Count the lines of the records below that contain the word "Choose" and give only that number.

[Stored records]
========
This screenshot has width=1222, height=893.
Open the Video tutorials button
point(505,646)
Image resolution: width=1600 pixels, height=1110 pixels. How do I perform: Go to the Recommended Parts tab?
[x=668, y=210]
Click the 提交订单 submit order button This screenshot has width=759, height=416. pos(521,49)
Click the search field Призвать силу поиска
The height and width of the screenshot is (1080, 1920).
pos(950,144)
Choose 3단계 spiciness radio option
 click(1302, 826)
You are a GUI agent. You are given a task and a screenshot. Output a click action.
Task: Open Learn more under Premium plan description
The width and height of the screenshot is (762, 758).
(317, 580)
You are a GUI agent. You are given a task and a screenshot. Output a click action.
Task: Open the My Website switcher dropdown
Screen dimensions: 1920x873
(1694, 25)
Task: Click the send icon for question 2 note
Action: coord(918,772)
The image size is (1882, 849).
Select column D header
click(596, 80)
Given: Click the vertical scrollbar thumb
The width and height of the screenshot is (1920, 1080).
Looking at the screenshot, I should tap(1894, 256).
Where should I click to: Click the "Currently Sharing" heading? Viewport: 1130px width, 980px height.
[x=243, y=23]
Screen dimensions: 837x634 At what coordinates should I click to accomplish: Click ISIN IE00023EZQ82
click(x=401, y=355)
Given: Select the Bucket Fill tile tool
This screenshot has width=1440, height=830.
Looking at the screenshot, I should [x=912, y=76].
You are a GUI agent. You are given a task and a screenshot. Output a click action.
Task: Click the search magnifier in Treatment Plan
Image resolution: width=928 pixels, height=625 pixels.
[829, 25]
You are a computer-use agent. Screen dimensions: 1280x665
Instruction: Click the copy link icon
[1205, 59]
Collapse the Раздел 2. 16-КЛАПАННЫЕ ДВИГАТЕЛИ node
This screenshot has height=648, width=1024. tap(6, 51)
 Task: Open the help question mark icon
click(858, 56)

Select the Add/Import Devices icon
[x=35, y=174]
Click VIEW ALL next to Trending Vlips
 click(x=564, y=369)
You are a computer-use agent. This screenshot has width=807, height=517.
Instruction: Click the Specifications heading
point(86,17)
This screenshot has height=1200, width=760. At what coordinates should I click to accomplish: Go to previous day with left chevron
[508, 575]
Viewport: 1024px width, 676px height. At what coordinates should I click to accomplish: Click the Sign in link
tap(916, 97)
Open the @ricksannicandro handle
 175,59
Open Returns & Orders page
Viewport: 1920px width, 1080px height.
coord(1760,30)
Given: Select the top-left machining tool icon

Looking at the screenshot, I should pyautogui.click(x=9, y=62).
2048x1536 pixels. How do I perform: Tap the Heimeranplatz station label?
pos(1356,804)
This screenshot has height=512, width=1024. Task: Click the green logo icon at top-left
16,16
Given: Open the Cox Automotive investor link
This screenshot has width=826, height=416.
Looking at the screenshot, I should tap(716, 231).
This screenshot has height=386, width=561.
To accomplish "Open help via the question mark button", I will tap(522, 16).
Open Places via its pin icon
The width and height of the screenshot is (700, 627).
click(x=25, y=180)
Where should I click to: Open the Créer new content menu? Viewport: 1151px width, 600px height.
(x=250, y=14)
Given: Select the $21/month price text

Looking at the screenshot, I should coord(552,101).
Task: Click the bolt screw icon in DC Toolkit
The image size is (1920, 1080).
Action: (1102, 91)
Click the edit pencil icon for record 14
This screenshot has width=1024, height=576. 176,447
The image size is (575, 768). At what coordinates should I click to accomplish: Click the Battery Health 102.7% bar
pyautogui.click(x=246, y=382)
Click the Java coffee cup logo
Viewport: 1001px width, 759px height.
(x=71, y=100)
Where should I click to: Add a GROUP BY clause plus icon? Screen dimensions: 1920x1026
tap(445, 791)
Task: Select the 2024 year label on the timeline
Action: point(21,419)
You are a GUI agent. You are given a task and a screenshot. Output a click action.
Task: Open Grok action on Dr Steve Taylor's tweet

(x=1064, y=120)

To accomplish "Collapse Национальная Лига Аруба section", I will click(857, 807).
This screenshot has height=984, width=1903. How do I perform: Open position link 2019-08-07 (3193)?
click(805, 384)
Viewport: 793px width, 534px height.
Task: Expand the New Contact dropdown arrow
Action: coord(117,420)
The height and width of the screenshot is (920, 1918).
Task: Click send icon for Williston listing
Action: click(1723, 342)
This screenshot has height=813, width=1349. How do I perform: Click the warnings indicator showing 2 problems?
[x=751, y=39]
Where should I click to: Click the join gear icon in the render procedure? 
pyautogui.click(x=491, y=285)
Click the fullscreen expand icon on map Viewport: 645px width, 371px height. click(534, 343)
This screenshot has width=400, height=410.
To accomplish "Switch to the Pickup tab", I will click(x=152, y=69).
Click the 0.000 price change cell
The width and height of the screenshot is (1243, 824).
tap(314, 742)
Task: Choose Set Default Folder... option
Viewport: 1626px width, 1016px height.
========
Task result
2